Please will you allow a general question about the total time to make a Blu-ray disk, assuming the starting point is a .ts video file about 2 hours long and the end point is a single layer Blu-ray BD-R disk.

 

The ImgBurn program with my external LG BE14NU40 USB3 drive takes about 21 minutes to burn the disk (at 4x speed) and a bit more time to verify it. That seems very reasonable.

 

I have a program called Nero Video from their 2015 package and it is a very simple little progam that allows one to make a menu and add the video file. It takes 4 hours and 40 minutes to build the files that one gives to ImgBurn. It all works, but it seems very slow?

 

In the past I used Premiere Pro to make DVDs and I remember that was slow too.

 

My computer is a few years old but it is fast - a Core i7 PC with 12GB RAM running Windows 8.1 64 bit. I can see all the cores are running at about 65% busy while building the files, and about 8GB of memory is in use. The disk is hardly being used.

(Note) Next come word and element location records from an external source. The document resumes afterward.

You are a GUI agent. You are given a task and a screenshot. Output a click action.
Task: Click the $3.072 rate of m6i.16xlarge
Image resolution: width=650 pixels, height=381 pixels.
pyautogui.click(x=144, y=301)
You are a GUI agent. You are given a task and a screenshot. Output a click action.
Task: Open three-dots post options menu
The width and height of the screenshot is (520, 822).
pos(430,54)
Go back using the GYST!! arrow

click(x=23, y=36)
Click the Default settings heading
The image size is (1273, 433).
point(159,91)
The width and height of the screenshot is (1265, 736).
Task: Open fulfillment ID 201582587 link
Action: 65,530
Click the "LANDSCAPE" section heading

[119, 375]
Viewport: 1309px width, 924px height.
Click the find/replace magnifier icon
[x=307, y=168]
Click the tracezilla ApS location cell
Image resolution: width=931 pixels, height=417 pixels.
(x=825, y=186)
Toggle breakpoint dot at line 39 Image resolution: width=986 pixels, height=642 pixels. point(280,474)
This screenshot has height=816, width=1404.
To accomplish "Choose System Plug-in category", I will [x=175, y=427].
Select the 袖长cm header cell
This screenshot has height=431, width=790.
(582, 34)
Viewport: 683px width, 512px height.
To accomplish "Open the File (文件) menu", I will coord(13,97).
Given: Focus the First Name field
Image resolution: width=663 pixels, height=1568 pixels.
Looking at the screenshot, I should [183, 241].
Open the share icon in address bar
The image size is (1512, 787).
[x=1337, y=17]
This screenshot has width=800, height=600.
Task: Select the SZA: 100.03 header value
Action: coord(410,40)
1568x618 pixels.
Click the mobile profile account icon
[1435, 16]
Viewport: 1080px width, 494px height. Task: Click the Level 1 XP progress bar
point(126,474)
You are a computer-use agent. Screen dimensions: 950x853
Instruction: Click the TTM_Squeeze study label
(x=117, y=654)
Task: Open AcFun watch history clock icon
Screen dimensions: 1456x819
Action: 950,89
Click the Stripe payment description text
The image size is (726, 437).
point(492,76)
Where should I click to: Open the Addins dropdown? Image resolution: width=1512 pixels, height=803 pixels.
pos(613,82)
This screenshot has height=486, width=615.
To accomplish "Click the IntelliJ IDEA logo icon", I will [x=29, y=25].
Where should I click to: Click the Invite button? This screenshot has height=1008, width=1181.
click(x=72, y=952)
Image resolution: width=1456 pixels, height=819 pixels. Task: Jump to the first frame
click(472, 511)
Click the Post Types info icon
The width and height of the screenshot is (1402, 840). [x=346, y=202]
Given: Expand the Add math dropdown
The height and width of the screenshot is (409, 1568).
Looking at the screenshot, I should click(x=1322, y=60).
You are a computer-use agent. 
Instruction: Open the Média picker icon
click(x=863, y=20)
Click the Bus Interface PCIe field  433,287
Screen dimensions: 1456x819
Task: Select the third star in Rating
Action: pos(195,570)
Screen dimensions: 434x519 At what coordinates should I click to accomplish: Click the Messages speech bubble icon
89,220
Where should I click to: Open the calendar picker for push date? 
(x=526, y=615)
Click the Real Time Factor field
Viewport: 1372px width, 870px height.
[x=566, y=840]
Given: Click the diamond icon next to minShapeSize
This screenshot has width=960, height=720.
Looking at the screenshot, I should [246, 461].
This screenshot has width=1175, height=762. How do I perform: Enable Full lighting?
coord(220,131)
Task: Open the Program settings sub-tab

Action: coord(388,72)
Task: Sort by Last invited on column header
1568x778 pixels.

So I suppose that even more CPU power or a better program would help?

 

My question is simply this - does everyone have to suffer this extreme slowness, or am I missing something obvious? Thanks.

Edited by Growltiger
Posted

It depends on a few things.  In terms of time, are you saying it's taking 4 hours to burn the disc or 4 hours to create the folder containing the Blu-Ray playable contents?

 

 

If you're just talking about burning time, 2 or 4 hours is definitely longer than it should be.  My internal Pioneer Blu-Ray burner writes a single layer BD-RE in about 47 minutes writing every single sector.  A BD-R is about 15 minutes.

 

 

Plus, are these 2 programs writing the contents to Blu-Ray at the same time they are creating them?  If that's the case, I can see it taking significantly longer.  I've never created any pure Blu-Ray contents for burning, so I can't say how long it should take to create the folder contents on an HDD, let alone to a BD.

Posted

The big amount of time is running the program to make the files. That takes almost 5 hours. It does "transcoding".

 

Once all the files are ready, it takes only 20 minutes to burn (at 4x speed) and another 10 minutes to verify the disk.

Posted

The transcoding phase may not actually be that long in terms of what I can compare it to.  I can compare it to transcoding DVD with ConvertXToDVD.  It takes about 30 or 40 minutes to create an full DVD of contents with that application.  That's about 5 GB.  So, 30 minutes for 5 GB would translate to about 150 minutes for 25 GB.  That's 2 and a half hours.

 

 

Of course, I've not idea how fast or slow this transcoding application is you're using for Blu-Ray.  Or if there's an option for 2 pass encoding like in ConvertXToDVD.

 

 

As was said before, your best bet is to find a support forum for this application you're using and ask if 5 hours is exceptionally long for transcoding 25 GB.

Posted

Interesting. Yes, I chose 2 pass encoding, and the highest quality. So that could explain a lot.

 

I'll explore this in more detail in that videohelp forum. But thanks for your comments.

  • 2 months later...
Posted

Hi

 

4 hours is not at all slow for encoding BR files, slow machines can take up to 36 hours or more!

I have an i5 2600K that I clock @ 4.5ghz when converting/encoding BR files and it can take anywhere from 3 to 5 hours with 2 pass encoding.  I'm testing hardware encoding using CUDA on my GPU cores (H.264) but I don't expect it to be much faster, if at all, than 8 cores @ 4.5ghz software encodes.